Antimicrobial Stewardship

The Centers for Disease Control and Prevention (CDC) estimates that 20-50 percent of all antibiotics prescribed in U.S. acute care hospitals are either unnecessary or inappropriate.

Antimicrobial stewardship (AMS) is a coordinated program that promotes the appropriate use of antimicrobials (including antibiotics), improves patient outcomes, reduces microbial resistance and decreases the spread of infections caused by multidrug-resistant organisms.

AMS and antimicrobial resistance are persistently linked. When antibiotics are prescribed inappropriately or not taken correctly, the bacteria the antibiotics are meant to treat can develop resistance – the antibiotics no longer work in combatting infection.

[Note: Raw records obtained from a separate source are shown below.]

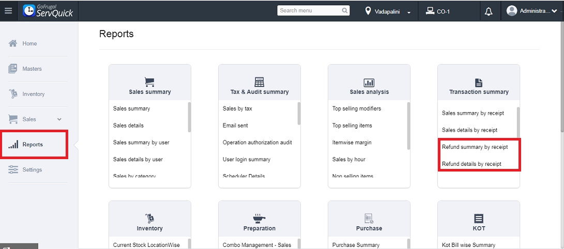The image size is (564, 249).
Task: Open Refund summary by receipt report
Action: [x=475, y=147]
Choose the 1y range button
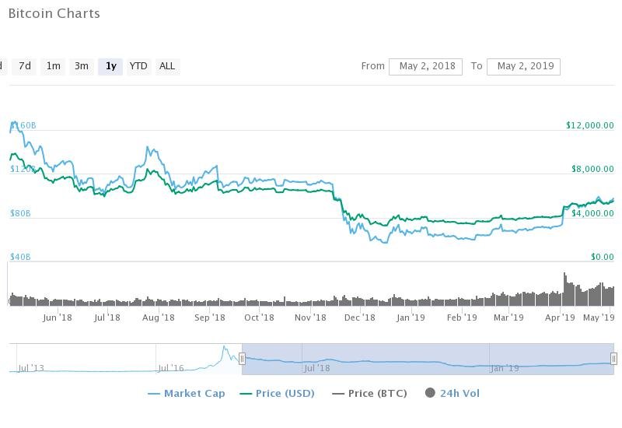Image resolution: width=622 pixels, height=428 pixels. 110,66

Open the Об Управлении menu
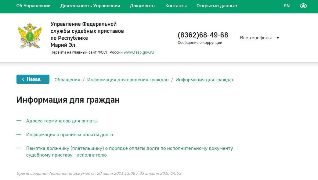pos(34,5)
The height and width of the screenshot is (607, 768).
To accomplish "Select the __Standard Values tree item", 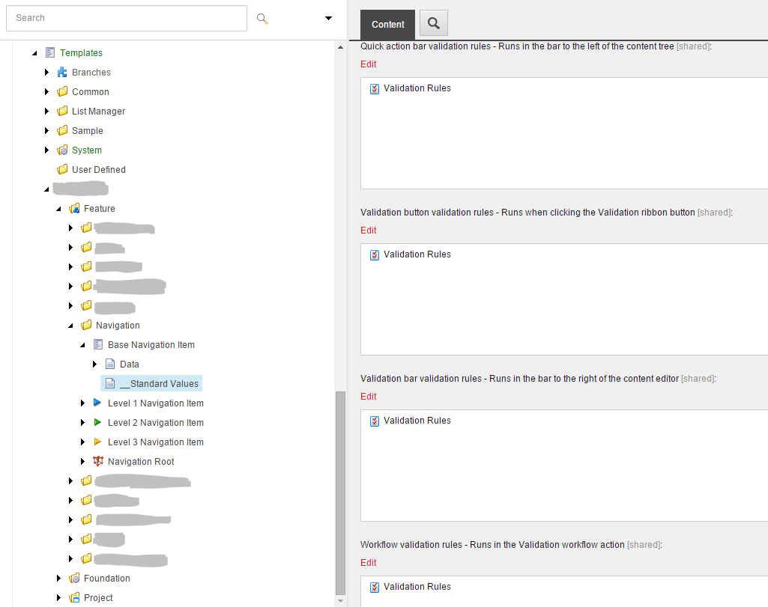I will pyautogui.click(x=159, y=384).
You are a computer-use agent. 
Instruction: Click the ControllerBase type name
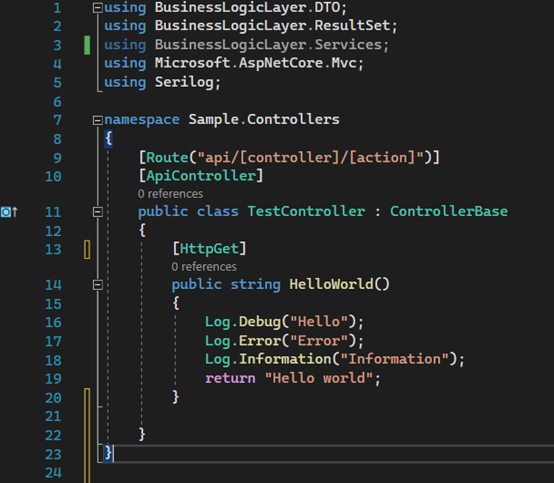click(x=449, y=211)
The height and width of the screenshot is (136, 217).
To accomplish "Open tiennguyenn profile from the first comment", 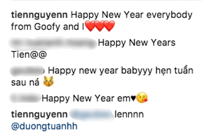I will point(39,15).
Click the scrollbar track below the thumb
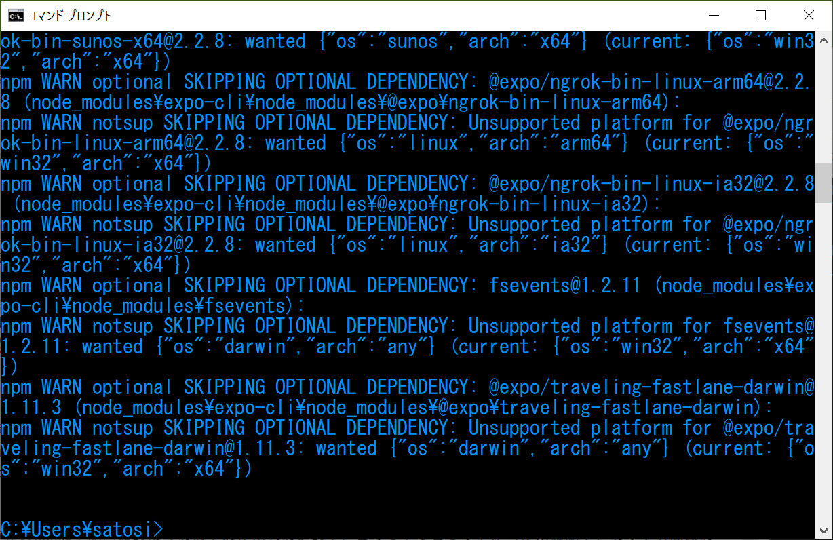 (824, 364)
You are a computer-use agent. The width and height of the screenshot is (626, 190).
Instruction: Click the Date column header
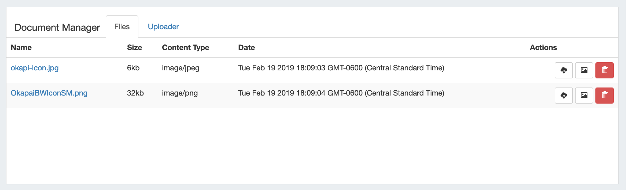pos(246,48)
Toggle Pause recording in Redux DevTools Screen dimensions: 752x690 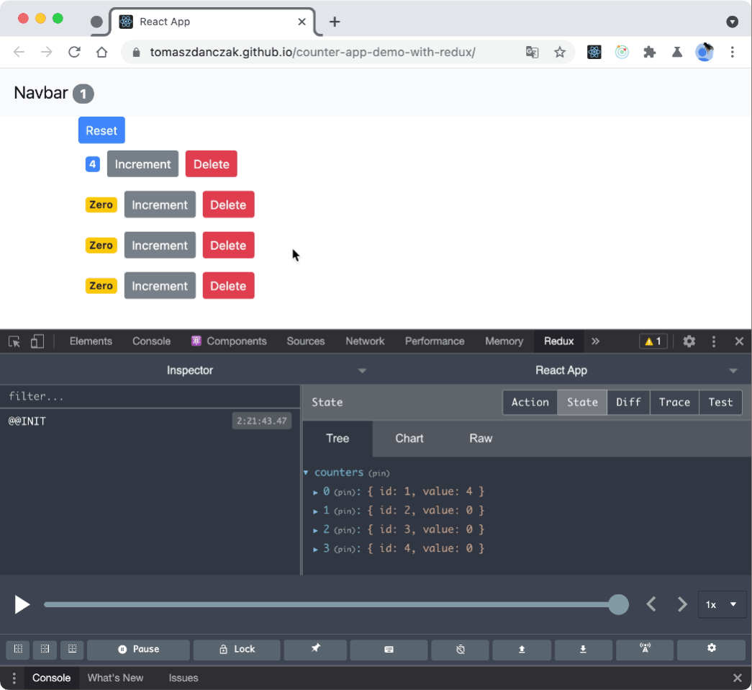[137, 649]
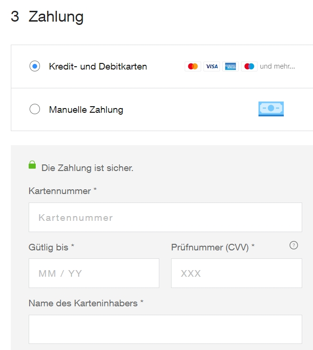This screenshot has height=350, width=313.
Task: Select the Manuelle Zahlung radio button
Action: pos(35,109)
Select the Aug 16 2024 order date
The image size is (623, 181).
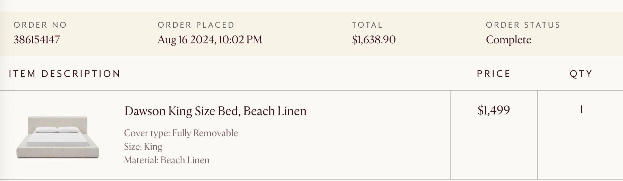(210, 40)
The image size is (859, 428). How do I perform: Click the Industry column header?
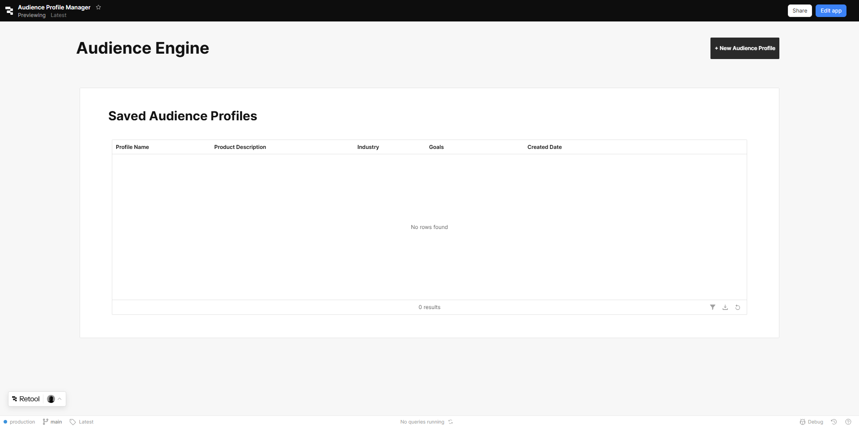click(x=368, y=147)
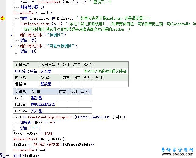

Colorado Hospital Association (CHA) is committed to working with its member hospitals to improve antimicrobial stewardship and associated patient outcomes.

Contact Information:

Toni Foos

Toni Foos

Infection Prevention Manager

Toni.Foos@cha.com
720.330.6021

AMS Collaborative Study

Recently CHA completed a two-year AMS collaborative that actively engaged 26 member hospitals. The overarching goal of the collaborative was to encourage hospitals to focus on two specific syndromes commonly associated with over-prescribing: urinary tract infections (UTIs) and skin and soft tissue infections (SSTIs). A steering committee of academic and community partners with relevant expertise in medicine and pharmacy, developed evidence-based diagnosis and prescribing guidelines for the hospitals to employ. At the end of the collaborative the following achievements were made:

UTI

  • The proportion of cases meeting clinical criteria for UTI increased from 51 percent to 54 percent.
  • Use of fluoroquinolones decreased from 49 percent to 41 percent.

SSTI

  • The proportion of patients treated with broad-spectrum gram-negative antibiotics declined from 61 percent to 53 percent.